■ **Document extract**
20. The dynamic pressure bearing as claimed in claim 17, wherein
the transverse groove is shaped like a straight line or a curved
line.
21. The dynamic pressure bearing as claimed in claim 17, satisfying
a formula as follows: 0<NL/.pi.D<2/3 Wherein N: the number of
the pressure collecting grooves, D: the interior diameter of the
dynamic pressure bearing, and L: the length of the transverse
groove.
Description
BACKGROUND OF THE INVENTION
[0001] 1. Field of the Invention
[0002] The present invention relates to a cooling fan and dynamic
pressure bearing structure, and particularly to a hydrodynamic
pressure bearing may increase the intensity of pressure by
increasing the area that creates pressure and reduces the
processing load and costs of production by decreasing the number of
pressure collecting grooves.
[0003] 2. Description of the Prior Art
[0004] Lubricating oil in hydrodynamic may lubricate the shaft and
bearing in order to avoid collisions and damage of the bearing.

■ **Raw records**
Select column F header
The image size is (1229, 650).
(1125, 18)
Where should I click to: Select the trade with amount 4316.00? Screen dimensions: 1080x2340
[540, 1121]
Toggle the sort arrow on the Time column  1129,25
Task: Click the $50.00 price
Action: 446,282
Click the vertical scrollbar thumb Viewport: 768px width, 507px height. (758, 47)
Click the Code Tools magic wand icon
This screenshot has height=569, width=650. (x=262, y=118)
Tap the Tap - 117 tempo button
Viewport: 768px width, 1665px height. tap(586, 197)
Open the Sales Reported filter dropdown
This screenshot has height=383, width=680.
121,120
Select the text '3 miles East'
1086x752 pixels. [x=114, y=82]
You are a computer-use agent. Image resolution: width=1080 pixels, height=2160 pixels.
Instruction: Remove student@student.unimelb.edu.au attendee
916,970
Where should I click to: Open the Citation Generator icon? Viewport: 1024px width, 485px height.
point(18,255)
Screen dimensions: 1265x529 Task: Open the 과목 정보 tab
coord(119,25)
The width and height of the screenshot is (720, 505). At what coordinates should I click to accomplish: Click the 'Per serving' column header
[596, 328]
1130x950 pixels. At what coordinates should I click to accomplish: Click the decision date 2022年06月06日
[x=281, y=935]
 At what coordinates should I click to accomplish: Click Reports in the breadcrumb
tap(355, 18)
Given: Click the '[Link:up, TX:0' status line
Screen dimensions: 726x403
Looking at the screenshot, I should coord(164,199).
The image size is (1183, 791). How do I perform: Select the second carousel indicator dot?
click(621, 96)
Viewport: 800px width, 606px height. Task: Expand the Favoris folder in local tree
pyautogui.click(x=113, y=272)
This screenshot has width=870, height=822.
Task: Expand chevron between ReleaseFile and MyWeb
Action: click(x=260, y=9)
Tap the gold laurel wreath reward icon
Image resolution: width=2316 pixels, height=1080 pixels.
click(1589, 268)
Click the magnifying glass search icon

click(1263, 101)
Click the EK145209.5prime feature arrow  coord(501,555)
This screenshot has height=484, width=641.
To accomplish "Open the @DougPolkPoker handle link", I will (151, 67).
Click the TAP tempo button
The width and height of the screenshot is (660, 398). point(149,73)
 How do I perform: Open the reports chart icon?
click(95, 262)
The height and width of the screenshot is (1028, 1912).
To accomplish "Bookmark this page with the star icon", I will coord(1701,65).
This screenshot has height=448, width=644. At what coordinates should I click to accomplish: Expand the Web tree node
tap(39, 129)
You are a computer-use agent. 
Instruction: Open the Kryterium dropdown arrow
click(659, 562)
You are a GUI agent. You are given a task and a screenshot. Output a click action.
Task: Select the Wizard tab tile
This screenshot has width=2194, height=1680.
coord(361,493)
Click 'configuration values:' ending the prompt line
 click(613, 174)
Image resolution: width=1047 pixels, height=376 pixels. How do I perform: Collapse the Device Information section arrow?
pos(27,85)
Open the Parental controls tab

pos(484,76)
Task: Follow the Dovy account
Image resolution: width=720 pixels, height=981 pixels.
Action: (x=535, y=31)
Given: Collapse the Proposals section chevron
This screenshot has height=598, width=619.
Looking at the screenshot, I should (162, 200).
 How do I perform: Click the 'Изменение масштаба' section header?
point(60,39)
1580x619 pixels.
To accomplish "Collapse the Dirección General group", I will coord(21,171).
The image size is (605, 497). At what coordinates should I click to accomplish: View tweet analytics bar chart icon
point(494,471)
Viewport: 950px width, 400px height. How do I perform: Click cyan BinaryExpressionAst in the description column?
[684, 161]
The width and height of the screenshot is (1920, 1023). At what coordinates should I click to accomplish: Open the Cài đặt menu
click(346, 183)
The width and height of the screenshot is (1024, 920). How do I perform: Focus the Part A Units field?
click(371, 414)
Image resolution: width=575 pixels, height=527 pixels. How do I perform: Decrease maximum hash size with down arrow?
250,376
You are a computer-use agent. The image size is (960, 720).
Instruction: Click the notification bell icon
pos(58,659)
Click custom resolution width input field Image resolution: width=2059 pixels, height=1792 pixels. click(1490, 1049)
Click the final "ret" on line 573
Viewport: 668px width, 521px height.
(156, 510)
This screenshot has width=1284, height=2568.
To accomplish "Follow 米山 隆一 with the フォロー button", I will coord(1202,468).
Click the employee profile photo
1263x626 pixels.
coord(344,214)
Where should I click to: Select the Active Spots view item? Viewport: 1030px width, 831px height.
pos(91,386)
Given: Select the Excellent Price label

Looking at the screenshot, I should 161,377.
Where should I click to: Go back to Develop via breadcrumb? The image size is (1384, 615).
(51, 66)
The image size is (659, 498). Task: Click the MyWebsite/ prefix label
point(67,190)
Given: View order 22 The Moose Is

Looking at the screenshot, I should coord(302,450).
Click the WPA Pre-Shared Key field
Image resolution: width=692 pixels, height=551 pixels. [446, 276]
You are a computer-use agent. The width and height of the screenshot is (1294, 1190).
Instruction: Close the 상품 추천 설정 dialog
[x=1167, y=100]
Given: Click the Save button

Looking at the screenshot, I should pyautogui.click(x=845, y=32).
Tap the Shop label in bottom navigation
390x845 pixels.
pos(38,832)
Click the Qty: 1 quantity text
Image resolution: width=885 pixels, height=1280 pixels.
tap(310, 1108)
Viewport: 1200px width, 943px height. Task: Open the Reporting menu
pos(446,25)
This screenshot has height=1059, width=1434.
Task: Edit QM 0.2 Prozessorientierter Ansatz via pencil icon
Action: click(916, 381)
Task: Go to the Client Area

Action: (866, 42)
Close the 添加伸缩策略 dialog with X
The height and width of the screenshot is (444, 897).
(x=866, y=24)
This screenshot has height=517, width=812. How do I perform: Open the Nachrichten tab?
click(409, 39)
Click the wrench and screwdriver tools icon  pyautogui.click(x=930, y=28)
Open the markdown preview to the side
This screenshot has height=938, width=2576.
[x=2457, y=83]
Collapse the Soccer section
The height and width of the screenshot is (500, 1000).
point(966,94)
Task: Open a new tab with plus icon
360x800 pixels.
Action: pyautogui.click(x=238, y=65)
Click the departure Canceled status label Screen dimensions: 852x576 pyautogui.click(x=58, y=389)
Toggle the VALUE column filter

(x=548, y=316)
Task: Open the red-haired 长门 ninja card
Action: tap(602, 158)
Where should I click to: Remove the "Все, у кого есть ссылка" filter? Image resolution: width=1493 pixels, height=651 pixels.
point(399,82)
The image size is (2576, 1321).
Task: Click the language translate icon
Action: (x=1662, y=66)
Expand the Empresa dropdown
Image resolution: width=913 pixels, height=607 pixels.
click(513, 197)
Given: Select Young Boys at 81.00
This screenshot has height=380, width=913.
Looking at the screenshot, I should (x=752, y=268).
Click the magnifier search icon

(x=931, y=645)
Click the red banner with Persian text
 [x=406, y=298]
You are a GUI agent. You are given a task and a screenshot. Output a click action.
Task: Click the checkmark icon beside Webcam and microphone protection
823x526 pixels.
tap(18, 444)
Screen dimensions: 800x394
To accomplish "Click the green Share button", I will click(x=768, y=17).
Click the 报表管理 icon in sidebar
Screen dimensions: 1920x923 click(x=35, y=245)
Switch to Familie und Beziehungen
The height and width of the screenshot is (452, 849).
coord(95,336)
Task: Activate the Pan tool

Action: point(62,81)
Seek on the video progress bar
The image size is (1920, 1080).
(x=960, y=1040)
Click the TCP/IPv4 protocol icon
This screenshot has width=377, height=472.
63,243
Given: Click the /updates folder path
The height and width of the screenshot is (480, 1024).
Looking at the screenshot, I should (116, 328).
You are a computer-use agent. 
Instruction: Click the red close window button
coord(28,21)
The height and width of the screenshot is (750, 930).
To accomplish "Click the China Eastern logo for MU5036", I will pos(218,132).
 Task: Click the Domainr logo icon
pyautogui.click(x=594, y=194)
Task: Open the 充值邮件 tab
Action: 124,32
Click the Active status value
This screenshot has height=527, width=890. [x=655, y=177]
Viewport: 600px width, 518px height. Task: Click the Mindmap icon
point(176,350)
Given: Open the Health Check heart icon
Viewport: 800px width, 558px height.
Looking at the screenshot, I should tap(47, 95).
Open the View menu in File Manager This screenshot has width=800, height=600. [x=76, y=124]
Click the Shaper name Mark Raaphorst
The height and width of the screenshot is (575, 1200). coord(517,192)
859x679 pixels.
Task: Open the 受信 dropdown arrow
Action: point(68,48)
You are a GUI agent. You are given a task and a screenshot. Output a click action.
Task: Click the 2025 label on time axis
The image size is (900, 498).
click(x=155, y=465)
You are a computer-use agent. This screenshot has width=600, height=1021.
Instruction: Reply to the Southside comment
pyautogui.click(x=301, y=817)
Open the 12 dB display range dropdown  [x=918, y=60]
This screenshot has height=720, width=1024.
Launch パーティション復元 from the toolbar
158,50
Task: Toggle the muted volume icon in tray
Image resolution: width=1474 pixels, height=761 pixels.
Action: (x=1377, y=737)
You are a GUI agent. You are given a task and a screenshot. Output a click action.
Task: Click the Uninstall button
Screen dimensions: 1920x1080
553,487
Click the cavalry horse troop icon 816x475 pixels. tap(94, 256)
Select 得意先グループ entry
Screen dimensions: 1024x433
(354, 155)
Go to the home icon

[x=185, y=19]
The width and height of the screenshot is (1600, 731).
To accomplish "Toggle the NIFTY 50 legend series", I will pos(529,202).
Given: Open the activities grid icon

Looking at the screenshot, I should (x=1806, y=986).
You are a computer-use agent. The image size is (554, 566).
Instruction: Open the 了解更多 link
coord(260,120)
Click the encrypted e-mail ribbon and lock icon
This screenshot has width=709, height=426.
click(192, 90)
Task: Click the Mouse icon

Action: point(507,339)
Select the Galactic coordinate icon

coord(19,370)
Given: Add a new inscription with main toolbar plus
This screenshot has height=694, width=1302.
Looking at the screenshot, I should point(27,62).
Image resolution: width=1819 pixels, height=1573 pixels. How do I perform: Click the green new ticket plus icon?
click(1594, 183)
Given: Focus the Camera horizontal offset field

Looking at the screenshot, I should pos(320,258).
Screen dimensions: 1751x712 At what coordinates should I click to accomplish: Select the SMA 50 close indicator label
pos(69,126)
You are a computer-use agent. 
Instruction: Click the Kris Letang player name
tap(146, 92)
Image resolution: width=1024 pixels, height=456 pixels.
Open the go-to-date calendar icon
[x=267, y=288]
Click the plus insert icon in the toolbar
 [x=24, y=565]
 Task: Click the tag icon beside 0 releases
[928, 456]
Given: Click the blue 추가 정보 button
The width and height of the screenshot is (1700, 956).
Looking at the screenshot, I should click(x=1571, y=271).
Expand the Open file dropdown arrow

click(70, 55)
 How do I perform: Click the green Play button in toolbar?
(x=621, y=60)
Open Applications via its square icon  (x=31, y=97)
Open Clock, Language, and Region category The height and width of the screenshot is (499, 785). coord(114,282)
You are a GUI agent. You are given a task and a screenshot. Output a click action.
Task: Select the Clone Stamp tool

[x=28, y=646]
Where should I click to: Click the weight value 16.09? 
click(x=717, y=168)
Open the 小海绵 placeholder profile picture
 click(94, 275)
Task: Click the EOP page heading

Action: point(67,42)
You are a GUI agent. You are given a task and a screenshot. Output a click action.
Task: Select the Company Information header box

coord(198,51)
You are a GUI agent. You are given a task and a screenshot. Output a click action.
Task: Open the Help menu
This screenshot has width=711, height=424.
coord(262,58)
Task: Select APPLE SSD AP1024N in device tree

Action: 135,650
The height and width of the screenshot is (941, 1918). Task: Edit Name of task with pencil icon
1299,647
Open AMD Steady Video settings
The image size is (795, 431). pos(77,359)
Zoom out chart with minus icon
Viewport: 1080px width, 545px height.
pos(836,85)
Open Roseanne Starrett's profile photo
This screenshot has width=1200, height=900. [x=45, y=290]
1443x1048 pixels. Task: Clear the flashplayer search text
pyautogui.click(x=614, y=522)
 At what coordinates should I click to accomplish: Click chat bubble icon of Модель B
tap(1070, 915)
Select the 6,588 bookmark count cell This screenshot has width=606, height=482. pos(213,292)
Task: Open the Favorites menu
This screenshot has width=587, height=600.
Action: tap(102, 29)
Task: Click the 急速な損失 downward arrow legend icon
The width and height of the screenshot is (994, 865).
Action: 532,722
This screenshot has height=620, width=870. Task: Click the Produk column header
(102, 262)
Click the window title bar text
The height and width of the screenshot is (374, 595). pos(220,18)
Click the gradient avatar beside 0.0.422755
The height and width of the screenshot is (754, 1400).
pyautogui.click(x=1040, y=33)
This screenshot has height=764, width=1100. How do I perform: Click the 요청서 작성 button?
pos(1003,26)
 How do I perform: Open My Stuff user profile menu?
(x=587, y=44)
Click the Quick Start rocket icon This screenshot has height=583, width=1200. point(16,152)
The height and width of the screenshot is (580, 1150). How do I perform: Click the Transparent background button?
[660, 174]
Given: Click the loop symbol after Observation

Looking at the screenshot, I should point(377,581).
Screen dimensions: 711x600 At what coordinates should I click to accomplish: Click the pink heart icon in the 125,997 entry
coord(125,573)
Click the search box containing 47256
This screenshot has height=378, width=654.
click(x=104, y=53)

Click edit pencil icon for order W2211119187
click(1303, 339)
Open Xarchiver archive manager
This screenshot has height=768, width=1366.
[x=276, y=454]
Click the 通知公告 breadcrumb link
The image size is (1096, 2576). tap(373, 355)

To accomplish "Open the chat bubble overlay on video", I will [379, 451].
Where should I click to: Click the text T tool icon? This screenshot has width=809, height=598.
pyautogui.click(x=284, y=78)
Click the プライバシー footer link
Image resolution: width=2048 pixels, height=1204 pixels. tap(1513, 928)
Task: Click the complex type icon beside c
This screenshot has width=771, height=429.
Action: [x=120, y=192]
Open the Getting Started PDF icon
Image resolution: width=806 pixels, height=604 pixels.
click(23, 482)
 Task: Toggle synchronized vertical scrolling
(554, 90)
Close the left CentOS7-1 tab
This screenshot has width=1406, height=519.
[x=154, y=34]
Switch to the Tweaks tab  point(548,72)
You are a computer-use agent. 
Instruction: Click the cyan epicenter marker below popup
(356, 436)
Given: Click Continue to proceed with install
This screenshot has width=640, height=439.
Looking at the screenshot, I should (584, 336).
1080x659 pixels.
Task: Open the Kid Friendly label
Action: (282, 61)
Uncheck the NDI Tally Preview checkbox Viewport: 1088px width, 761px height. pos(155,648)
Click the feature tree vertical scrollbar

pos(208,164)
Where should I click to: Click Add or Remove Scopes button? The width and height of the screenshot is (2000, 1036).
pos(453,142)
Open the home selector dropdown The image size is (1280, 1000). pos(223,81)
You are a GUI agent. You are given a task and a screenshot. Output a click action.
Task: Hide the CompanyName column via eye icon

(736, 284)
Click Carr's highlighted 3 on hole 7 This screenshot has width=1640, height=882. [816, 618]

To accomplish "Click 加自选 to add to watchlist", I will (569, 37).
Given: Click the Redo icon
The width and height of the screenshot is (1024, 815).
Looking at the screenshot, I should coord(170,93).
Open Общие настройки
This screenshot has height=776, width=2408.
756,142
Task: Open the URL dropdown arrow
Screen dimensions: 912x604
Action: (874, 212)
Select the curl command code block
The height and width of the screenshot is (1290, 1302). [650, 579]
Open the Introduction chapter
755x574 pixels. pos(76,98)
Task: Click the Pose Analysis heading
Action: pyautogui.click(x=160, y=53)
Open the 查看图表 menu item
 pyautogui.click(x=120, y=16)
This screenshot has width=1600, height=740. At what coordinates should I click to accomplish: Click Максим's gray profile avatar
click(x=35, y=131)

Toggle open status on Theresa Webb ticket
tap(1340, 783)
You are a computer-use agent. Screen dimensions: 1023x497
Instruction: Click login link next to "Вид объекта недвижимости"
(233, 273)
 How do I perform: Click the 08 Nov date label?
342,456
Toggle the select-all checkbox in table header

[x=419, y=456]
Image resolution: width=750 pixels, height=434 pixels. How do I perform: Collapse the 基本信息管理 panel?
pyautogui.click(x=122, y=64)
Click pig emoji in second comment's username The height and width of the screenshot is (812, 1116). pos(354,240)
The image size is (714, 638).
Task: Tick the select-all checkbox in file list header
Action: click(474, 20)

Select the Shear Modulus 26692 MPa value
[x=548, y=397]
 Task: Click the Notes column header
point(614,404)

■ **Your instructions**
In the bearing patent extract above, rewrite the paragraph beginning "The present invention relates to" as a short bulleted list that keeps its main facts.

■ **Expected output**
- Field: a cooling fan and dynamic pressure bearing structure, particularly a hydrodynamic pressure bearing
- Increases the intensity of pressure by increasing the area that creates pressure
- Reduces processing load and production costs by decreasing the number of pressure collecting grooves